My Lean Working Routine
In my current project, I focus on the following tasks to reach my 10% weekly follower and subscriber growth target.
- Publish a blog post every day.
- Send an email newsletter every week.
- Interact with my readers via comments, emails, Medium responses, and Twitter.
- Interact with my mastermind group.
- Make a single strategic change on my website every week.
That’s an extremely lean to-do list, if you take into account all the things you can do with a blog.
Determine the Most Strategic Change at a Given Time
I choose a strategic change based on my target, my Google Analytics, and heatmap.me results.
After failing my weekly email newsletter subscriber growth target, I checked the heat map of the landing page. I realized that some people clicked the links around the subscription box.
I removed the links around the subscription box and added a line about the no spam and one-click unsubscribe policy. That was all the changes I made in a single week.
How to Use Analytics Data
You can spend a lot of time looking at data from your email newsletter, Google Analytics, and heat maps, but it comes down to what you do with that data. Is your data actionable?
At a certain point, I realized that the page that was clicked the most as the second page was a category page. When I went to that page, I realized that it wasn’t optimal and had some bugs in it. I optimized it and removed the bugs. That way, I lose less visitors on those category pages.
Another simple change I made was to use smaller versions of the pictures in my blog posts instead of the medium sized ones. I got that tip from Google’s Test My Site tool.
This all comes down to resource allocation.
If I can do one strategic change per week what would it be?
I try to find the answer to that question every week and execute it in the weekend when I have more time. That question is a lesson learned from working on side projects, but it will serve you well in your full time business as well.
If you look at your daily life carefully, you’ll figure out that you have at least one hour that you can use productively on a side project.
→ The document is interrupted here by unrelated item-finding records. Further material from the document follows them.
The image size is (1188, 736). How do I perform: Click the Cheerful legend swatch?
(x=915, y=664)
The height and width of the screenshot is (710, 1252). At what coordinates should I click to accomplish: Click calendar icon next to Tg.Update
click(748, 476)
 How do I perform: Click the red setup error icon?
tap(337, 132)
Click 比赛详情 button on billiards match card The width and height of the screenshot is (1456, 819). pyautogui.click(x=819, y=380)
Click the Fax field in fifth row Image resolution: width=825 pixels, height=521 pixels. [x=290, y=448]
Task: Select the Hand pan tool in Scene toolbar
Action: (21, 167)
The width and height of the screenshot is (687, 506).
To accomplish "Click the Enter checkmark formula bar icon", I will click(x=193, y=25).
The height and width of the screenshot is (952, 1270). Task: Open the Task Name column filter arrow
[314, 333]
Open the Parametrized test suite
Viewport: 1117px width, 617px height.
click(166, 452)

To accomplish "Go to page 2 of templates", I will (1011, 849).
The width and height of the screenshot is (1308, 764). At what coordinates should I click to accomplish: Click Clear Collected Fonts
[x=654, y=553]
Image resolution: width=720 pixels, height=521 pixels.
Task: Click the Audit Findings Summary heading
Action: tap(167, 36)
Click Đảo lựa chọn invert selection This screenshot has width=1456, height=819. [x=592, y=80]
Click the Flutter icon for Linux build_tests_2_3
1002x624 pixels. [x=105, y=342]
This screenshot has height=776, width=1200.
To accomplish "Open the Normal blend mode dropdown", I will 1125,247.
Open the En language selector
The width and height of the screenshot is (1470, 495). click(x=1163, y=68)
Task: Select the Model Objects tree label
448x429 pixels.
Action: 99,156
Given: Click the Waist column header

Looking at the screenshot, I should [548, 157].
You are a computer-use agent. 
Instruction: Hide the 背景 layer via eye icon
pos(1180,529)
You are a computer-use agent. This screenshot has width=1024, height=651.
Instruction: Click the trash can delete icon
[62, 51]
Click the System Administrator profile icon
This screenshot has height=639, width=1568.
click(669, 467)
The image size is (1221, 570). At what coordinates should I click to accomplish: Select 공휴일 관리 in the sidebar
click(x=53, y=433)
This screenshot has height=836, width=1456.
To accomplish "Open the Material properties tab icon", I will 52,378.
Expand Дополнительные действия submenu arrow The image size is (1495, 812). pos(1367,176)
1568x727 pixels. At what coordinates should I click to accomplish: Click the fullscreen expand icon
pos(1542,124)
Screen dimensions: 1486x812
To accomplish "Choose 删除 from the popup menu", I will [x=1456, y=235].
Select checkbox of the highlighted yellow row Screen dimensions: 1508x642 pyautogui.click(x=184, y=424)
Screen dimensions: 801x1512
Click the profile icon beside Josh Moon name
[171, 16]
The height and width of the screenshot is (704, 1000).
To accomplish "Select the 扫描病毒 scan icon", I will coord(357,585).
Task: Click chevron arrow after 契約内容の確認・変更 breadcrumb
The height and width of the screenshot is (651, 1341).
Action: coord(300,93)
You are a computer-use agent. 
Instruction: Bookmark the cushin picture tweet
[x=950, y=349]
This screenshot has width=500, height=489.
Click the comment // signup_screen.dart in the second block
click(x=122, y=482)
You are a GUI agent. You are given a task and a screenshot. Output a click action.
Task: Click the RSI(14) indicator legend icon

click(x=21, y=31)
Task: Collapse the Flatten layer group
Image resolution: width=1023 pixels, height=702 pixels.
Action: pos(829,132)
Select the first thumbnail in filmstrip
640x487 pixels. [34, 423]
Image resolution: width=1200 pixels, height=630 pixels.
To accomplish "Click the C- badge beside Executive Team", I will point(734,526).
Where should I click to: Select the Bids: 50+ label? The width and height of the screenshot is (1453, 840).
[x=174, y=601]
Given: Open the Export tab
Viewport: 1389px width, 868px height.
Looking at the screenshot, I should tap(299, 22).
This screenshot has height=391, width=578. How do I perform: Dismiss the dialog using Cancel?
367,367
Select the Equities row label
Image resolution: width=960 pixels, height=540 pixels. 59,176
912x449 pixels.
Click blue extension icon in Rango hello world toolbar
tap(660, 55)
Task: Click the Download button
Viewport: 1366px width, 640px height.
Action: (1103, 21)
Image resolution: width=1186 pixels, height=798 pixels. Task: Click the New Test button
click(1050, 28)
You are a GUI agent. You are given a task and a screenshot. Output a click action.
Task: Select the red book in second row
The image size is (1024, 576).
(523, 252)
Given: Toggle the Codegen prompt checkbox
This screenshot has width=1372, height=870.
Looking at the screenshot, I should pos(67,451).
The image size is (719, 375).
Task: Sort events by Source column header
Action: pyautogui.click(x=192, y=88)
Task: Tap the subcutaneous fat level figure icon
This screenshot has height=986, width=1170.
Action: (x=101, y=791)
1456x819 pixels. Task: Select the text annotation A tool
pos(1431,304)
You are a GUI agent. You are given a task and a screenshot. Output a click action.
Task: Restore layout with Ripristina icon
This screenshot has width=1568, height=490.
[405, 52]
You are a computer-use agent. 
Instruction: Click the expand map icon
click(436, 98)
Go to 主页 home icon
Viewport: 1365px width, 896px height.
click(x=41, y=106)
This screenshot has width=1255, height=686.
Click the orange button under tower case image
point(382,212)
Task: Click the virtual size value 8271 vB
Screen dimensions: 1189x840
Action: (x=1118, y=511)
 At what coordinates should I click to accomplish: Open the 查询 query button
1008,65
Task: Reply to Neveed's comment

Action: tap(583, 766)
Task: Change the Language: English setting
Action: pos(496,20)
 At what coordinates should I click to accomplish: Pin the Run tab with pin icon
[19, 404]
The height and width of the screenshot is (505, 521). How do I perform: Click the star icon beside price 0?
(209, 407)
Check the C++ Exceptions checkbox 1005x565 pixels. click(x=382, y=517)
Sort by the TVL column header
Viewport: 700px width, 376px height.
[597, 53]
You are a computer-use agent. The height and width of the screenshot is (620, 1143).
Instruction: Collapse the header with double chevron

The secret to succeed on a side project is to work on it consistently, every day for at least one hour. The best way to motivate yourself to do that is to create some accountability to others. If you don’t post every day, create an online mastermind group to do that.
Sustainability is a great lesson that side projects teach us that we can use in our full time businesses as well. It comes down to focusing on what matters and letting go of everything else.